**Work required:** Copy the data from its first line through the line containing "Image resolution: width=1200", including that line, and swap "screenshot" for "screen capture". Leave everything else unchanged.

--- START ---

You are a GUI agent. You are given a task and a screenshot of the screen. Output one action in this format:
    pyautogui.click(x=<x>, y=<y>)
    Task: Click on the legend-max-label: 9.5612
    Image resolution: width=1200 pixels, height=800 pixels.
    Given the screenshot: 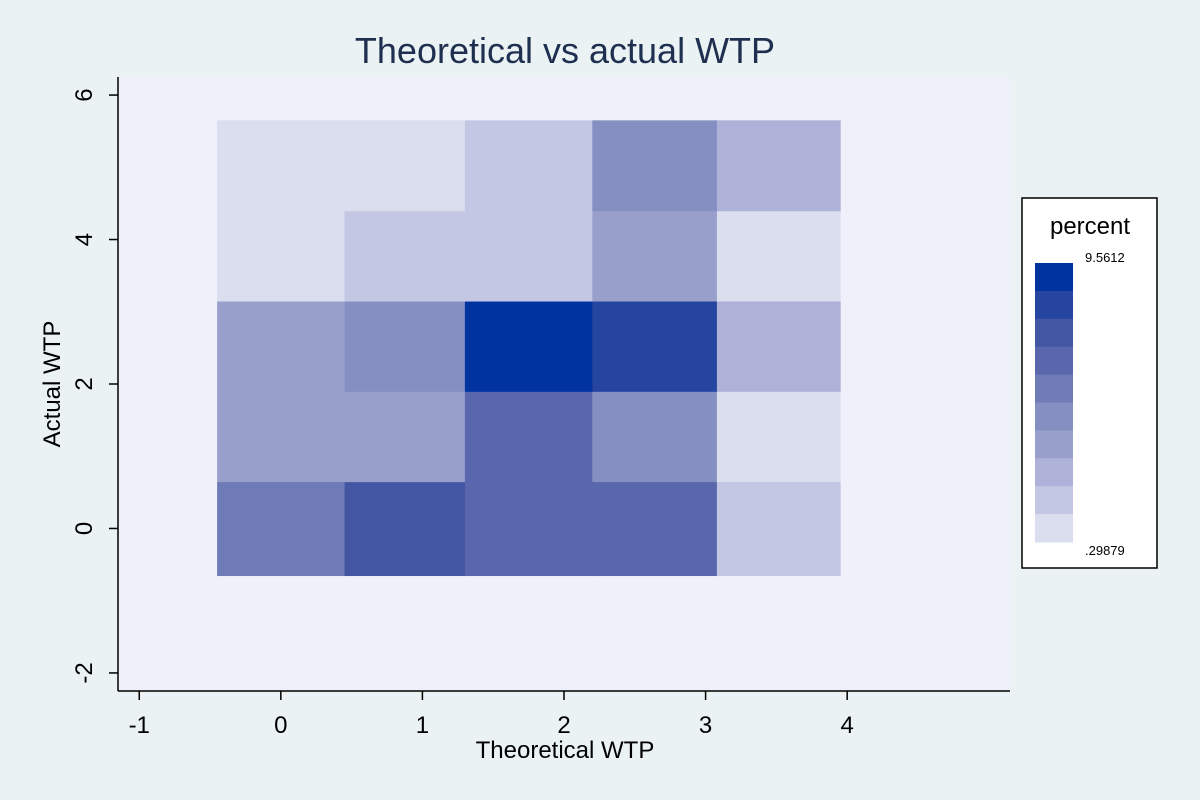 What is the action you would take?
    pyautogui.click(x=1105, y=258)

--- END ---

**Result of the task:**
You are a GUI agent. You are given a task and a screen capture of the screen. Output one action in this format:
    pyautogui.click(x=<x>, y=<y>)
    Task: Click on the legend-max-label: 9.5612
    Image resolution: width=1200 pixels, height=800 pixels.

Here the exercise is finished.